• WRITTEN TASKS
a - According to the episode description, where does Ash Marinaccio teach?
b - In the episode description, how would you put the sentence "In this conversation, she discusses her connection to nonfiction theater, ways to approach community-engaged work, and how we can use art to foster systemic change locally." into Spanish?
c - Can you print the part of the episode description that starts with the words containing "25: Art for" and ends with "systemic change locally."?

25: Art for Systemic Change with Ash Marinaccio
Description
Visual storyteller Ash Marinaccio (2024-25 SPCUNY Faculty Fellow) joins host Catherine LaSota to talk about her projects in theatre, photography, film, and activism. Ash is faculty in Media Studies at Queens College CUNY and is the Founding Artistic Director of Girl Be Heard and Founder of Docbloc, an organization dedicated to bringing artists across documentary genres together for live performance collaborations. In this conversation, she discusses her connection to nonfiction theater, ways to approach community-engaged work, and how we can use art to foster systemic change locally.
FULL TRANSCRIPT of Episode 25 available here.

• MATERIAL PROVIDED
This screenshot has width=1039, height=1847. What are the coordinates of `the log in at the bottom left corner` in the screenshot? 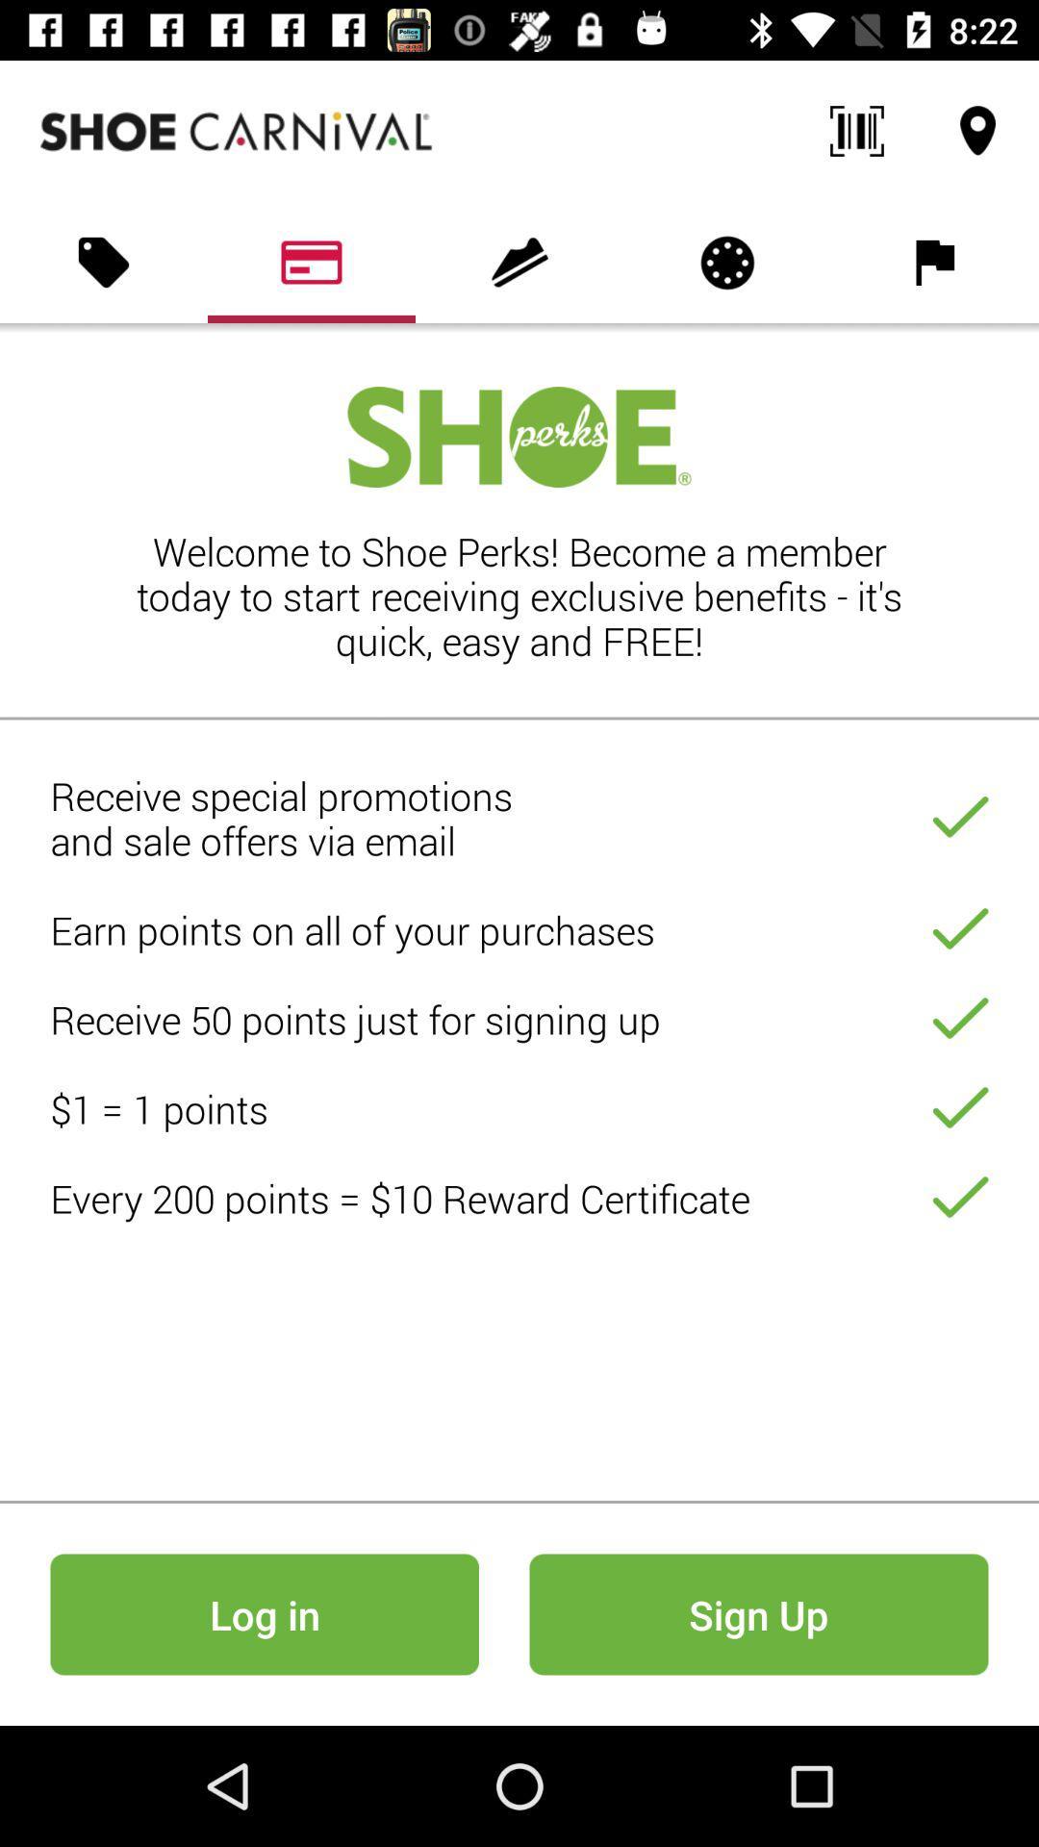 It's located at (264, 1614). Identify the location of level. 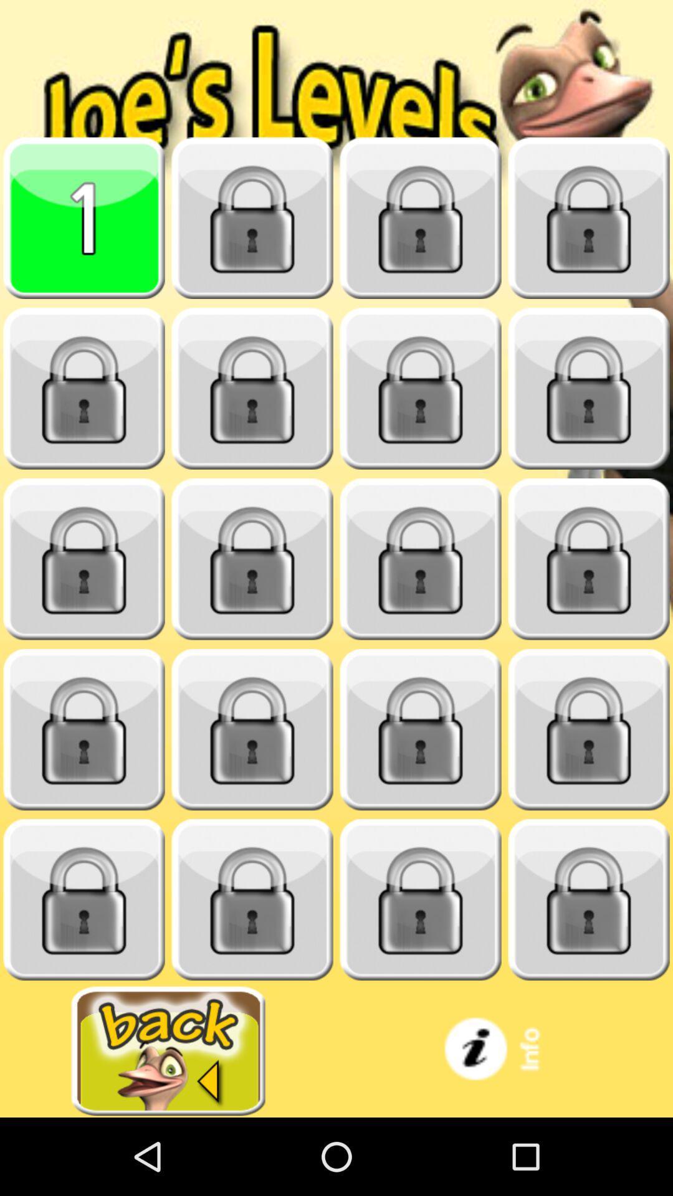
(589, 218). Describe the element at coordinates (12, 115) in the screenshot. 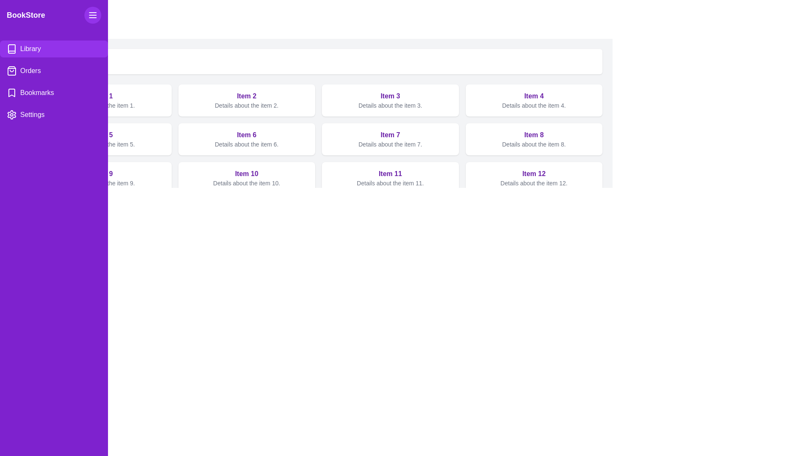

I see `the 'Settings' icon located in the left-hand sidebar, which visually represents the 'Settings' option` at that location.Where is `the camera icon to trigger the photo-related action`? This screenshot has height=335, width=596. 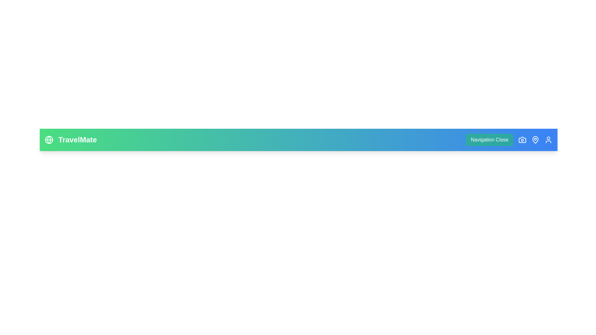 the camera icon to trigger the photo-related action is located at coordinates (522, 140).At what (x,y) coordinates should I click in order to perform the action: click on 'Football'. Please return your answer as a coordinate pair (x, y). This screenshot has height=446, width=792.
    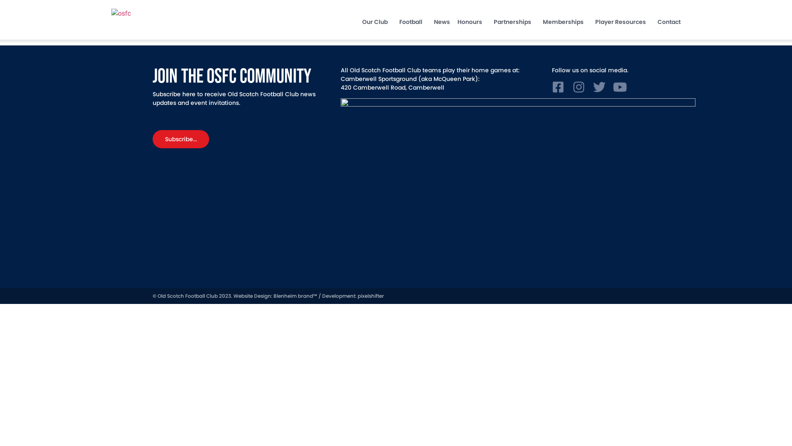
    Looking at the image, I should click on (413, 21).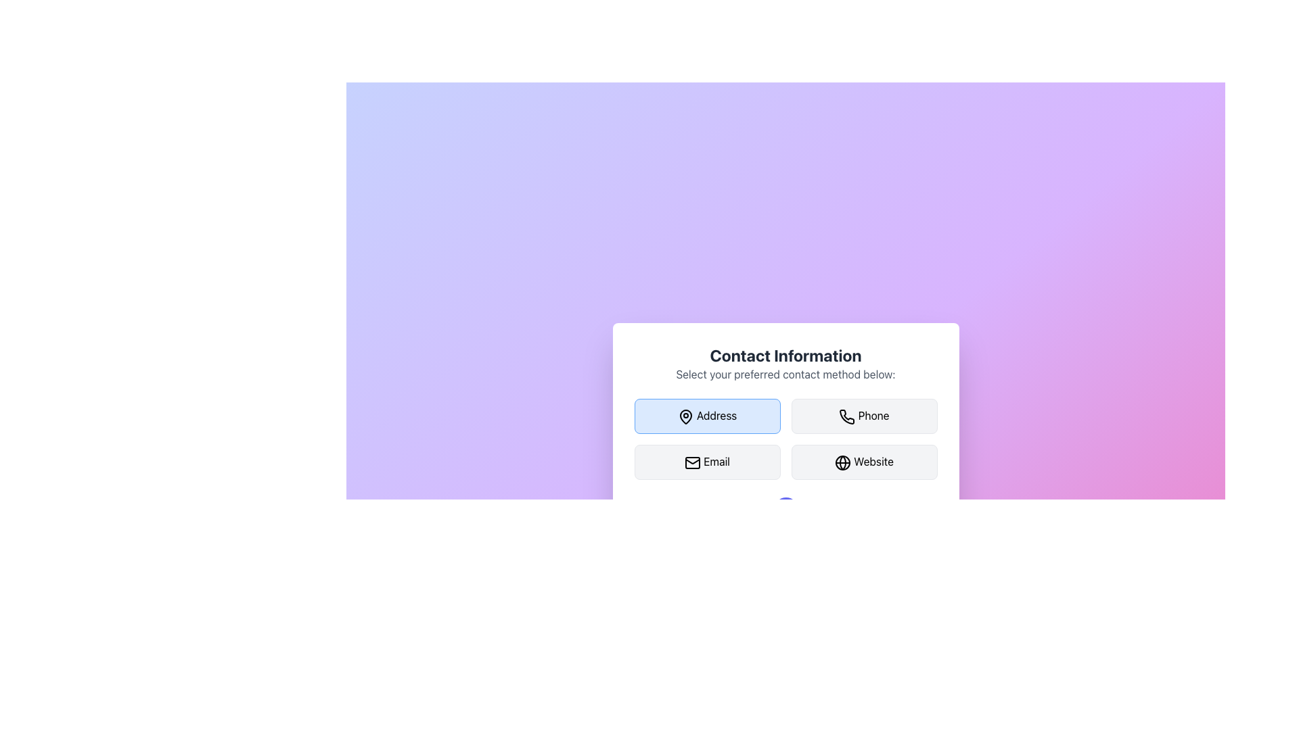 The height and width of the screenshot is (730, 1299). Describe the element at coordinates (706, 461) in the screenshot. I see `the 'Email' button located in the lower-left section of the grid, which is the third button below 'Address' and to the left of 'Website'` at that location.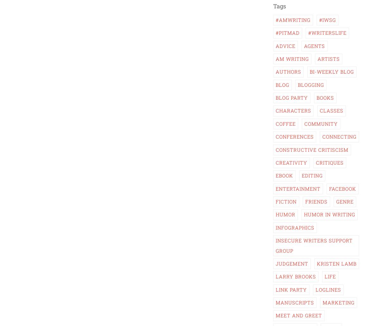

• WRITTEN ANSWERS
a - She is faculty in Media Studies at Queens College CUNY.

b - En esta conversación, ella habla de su vínculo con el teatro de no ficción, de formas de abordar el trabajo comprometido con la comunidad y de cómo podemos usar el arte para fomentar un cambio sistémico a nivel local.

c -
25: Art for Systemic Change with Ash Marinaccio
Description
Visual storyteller Ash Marinaccio (2024-25 SPCUNY Faculty Fellow) joins host Catherine LaSota to talk about her projects in theatre, photography, film, and activism. Ash is faculty in Media Studies at Queens College CUNY and is the Founding Artistic Director of Girl Be Heard and Founder of Docbloc, an organization dedicated to bringing artists across documentary genres together for live performance collaborations. In this conversation, she discusses her connection to nonfiction theater, ways to approach community-engaged work, and how we can use art to foster systemic change locally.